▶ _PROVIDED ENTRIES_:

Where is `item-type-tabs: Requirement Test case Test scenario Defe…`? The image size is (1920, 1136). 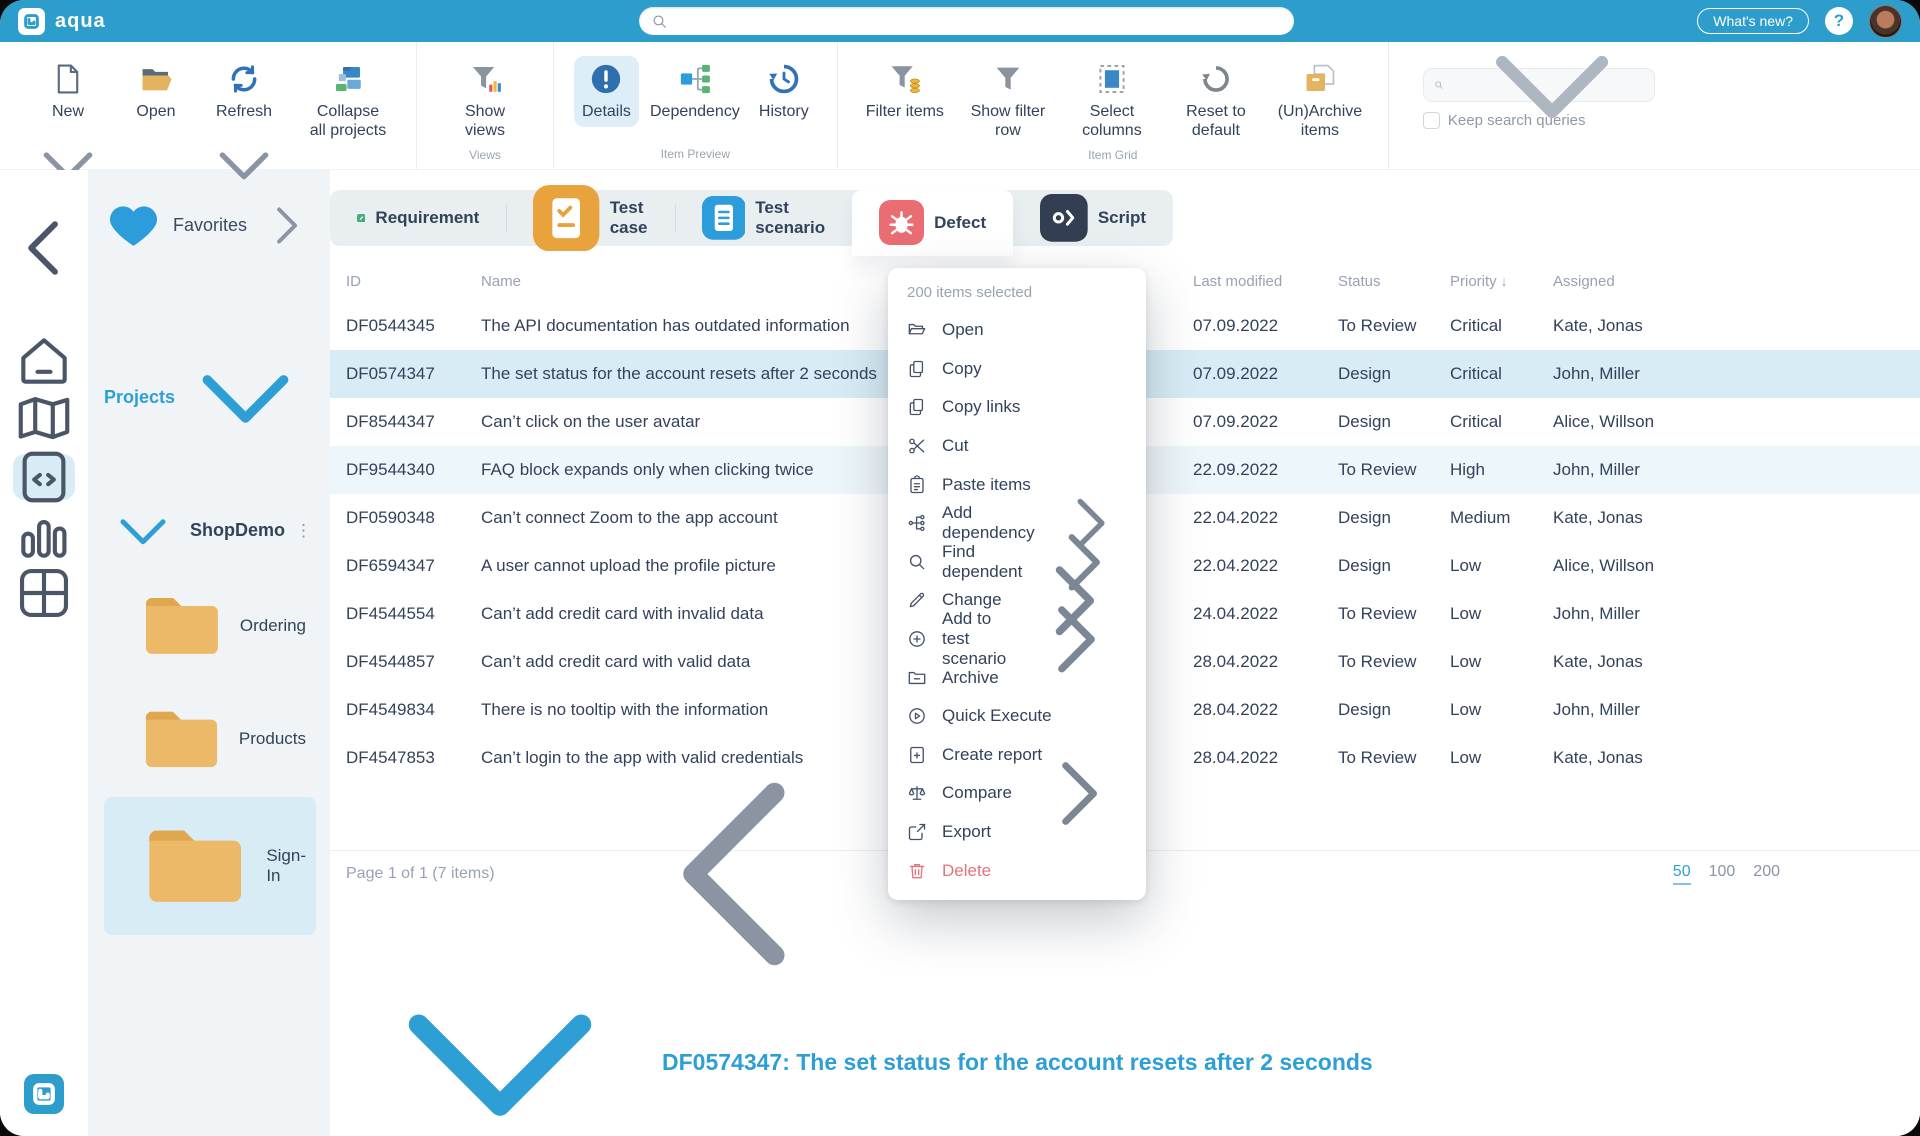
item-type-tabs: Requirement Test case Test scenario Defe… is located at coordinates (752, 220).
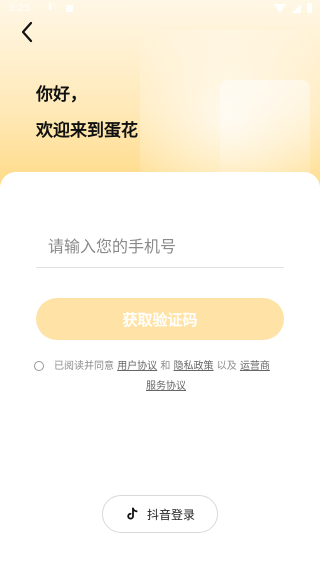  What do you see at coordinates (50, 8) in the screenshot?
I see `download-icon: ⬇` at bounding box center [50, 8].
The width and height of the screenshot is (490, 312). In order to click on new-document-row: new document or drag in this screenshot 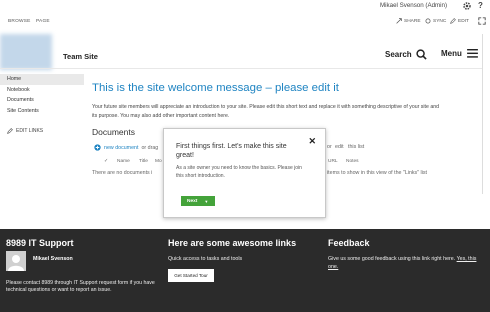, I will do `click(126, 148)`.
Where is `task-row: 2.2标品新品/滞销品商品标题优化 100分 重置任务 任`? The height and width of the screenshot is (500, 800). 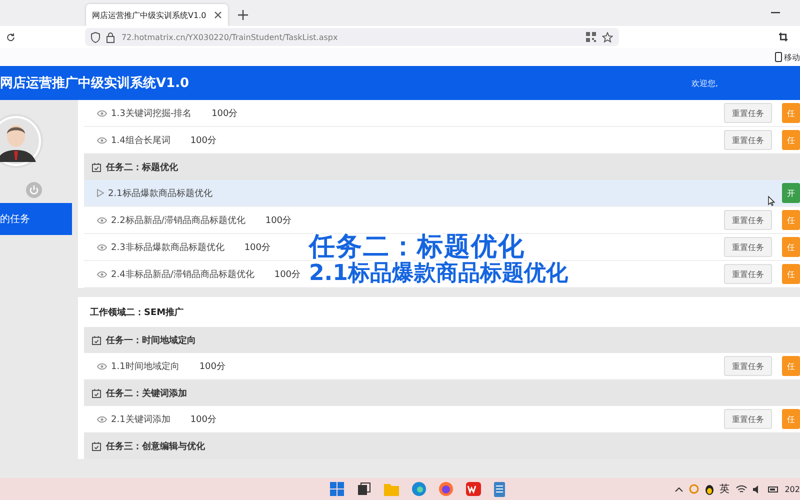
task-row: 2.2标品新品/滞销品商品标题优化 100分 重置任务 任 is located at coordinates (442, 220).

▶ _EXERCISE AIM_: Please update the entries from the line containing "is (500, 800)." through the end of the entries, replacing "screenshot" with "image" and keeping everything else unchanged. Return only those lines, without the pictures.

▶ _EXERCISE ANSWER_:
Where is `task-row: 2.2标品新品/滞销品商品标题优化 100分 重置任务 任`? The height and width of the image is (500, 800). 
task-row: 2.2标品新品/滞销品商品标题优化 100分 重置任务 任 is located at coordinates (442, 220).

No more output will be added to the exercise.